[Data excerpts]
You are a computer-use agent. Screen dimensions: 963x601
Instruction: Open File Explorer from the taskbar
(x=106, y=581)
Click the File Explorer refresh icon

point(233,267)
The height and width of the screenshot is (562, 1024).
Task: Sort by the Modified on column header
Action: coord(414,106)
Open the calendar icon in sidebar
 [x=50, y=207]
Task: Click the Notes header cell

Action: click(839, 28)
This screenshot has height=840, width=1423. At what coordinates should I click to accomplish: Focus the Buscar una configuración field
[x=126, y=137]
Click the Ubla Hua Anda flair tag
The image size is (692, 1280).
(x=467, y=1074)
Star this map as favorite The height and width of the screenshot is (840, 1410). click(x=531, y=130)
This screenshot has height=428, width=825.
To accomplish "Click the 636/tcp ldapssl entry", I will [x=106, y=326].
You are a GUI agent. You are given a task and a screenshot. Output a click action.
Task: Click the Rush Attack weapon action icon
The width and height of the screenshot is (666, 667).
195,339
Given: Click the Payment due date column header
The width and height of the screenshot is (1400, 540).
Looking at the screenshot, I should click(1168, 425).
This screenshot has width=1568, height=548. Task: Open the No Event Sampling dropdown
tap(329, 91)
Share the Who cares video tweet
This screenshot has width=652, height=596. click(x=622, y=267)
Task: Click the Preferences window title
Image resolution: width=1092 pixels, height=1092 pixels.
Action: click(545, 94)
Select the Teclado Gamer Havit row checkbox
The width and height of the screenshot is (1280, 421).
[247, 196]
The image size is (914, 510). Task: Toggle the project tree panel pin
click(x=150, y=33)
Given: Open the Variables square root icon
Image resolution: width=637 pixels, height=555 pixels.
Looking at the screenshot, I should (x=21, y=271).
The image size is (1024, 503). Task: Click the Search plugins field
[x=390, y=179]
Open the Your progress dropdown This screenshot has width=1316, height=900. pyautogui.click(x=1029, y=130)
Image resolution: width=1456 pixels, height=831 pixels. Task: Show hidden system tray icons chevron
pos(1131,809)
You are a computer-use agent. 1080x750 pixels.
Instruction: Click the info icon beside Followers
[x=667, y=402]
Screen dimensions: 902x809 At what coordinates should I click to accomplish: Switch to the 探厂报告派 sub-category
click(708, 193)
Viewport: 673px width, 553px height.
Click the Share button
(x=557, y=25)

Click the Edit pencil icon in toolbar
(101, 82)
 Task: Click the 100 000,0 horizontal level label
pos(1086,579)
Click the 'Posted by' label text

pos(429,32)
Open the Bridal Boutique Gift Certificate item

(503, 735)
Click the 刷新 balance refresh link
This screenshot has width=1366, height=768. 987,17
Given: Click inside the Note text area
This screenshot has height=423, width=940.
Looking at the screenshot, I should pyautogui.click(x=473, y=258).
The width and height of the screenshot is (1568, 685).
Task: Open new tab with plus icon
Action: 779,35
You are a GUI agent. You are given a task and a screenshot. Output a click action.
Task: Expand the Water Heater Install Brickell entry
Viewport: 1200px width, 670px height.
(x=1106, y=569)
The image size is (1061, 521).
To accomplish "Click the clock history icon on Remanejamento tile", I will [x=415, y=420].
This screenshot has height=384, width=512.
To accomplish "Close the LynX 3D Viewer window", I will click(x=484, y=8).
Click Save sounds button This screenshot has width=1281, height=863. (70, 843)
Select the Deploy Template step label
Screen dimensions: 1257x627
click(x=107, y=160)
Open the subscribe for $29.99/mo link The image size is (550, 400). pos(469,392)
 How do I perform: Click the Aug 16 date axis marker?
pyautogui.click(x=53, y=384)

PROBLEM TO WORK ON
Repeat the lines above exactly.

RESULT FOR THIS EXERCISE
You are a computer-use agent. Screen dimensions: 963x601
Instruction: Open File Explorer from the taskbar
(x=106, y=581)
Click the File Explorer refresh icon

point(233,267)
The height and width of the screenshot is (562, 1024).
Task: Sort by the Modified on column header
Action: coord(414,106)
Open the calendar icon in sidebar
 [x=50, y=207]
Task: Click the Notes header cell

Action: click(839, 28)
This screenshot has height=840, width=1423. At what coordinates should I click to accomplish: Focus the Buscar una configuración field
[x=126, y=137]
Click the Ubla Hua Anda flair tag
The image size is (692, 1280).
(x=467, y=1074)
Star this map as favorite The height and width of the screenshot is (840, 1410). click(x=531, y=130)
This screenshot has height=428, width=825.
To accomplish "Click the 636/tcp ldapssl entry", I will [x=106, y=326].
You are a GUI agent. You are given a task and a screenshot. Output a click action.
Task: Click the Rush Attack weapon action icon
The width and height of the screenshot is (666, 667).
195,339
Given: Click the Payment due date column header
The width and height of the screenshot is (1400, 540).
Looking at the screenshot, I should click(1168, 425).
This screenshot has width=1568, height=548. Task: Open the No Event Sampling dropdown
tap(329, 91)
Share the Who cares video tweet
This screenshot has width=652, height=596. click(x=622, y=267)
Task: Click the Preferences window title
Image resolution: width=1092 pixels, height=1092 pixels.
Action: click(545, 94)
Select the Teclado Gamer Havit row checkbox
The width and height of the screenshot is (1280, 421).
[247, 196]
The image size is (914, 510). Task: Toggle the project tree panel pin
click(x=150, y=33)
Given: Open the Variables square root icon
Image resolution: width=637 pixels, height=555 pixels.
Looking at the screenshot, I should (x=21, y=271).
The image size is (1024, 503). Task: Click the Search plugins field
[x=390, y=179]
Open the Your progress dropdown This screenshot has width=1316, height=900. pyautogui.click(x=1029, y=130)
Image resolution: width=1456 pixels, height=831 pixels. Task: Show hidden system tray icons chevron
pos(1131,809)
You are a computer-use agent. 1080x750 pixels.
Instruction: Click the info icon beside Followers
[x=667, y=402]
Screen dimensions: 902x809 At what coordinates should I click to accomplish: Switch to the 探厂报告派 sub-category
click(708, 193)
Viewport: 673px width, 553px height.
Click the Share button
(x=557, y=25)

Click the Edit pencil icon in toolbar
(101, 82)
 Task: Click the 100 000,0 horizontal level label
pos(1086,579)
Click the 'Posted by' label text

pos(429,32)
Open the Bridal Boutique Gift Certificate item

(503, 735)
Click the 刷新 balance refresh link
This screenshot has width=1366, height=768. 987,17
Given: Click inside the Note text area
This screenshot has height=423, width=940.
Looking at the screenshot, I should pyautogui.click(x=473, y=258).
The width and height of the screenshot is (1568, 685).
Task: Open new tab with plus icon
Action: 779,35
You are a GUI agent. You are given a task and a screenshot. Output a click action.
Task: Expand the Water Heater Install Brickell entry
Viewport: 1200px width, 670px height.
(x=1106, y=569)
The image size is (1061, 521).
To accomplish "Click the clock history icon on Remanejamento tile", I will [x=415, y=420].
This screenshot has height=384, width=512.
To accomplish "Close the LynX 3D Viewer window", I will click(x=484, y=8).
Click Save sounds button This screenshot has width=1281, height=863. (70, 843)
Select the Deploy Template step label
Screen dimensions: 1257x627
click(x=107, y=160)
Open the subscribe for $29.99/mo link The image size is (550, 400). pos(469,392)
 How do I perform: Click the Aug 16 date axis marker?
pyautogui.click(x=53, y=384)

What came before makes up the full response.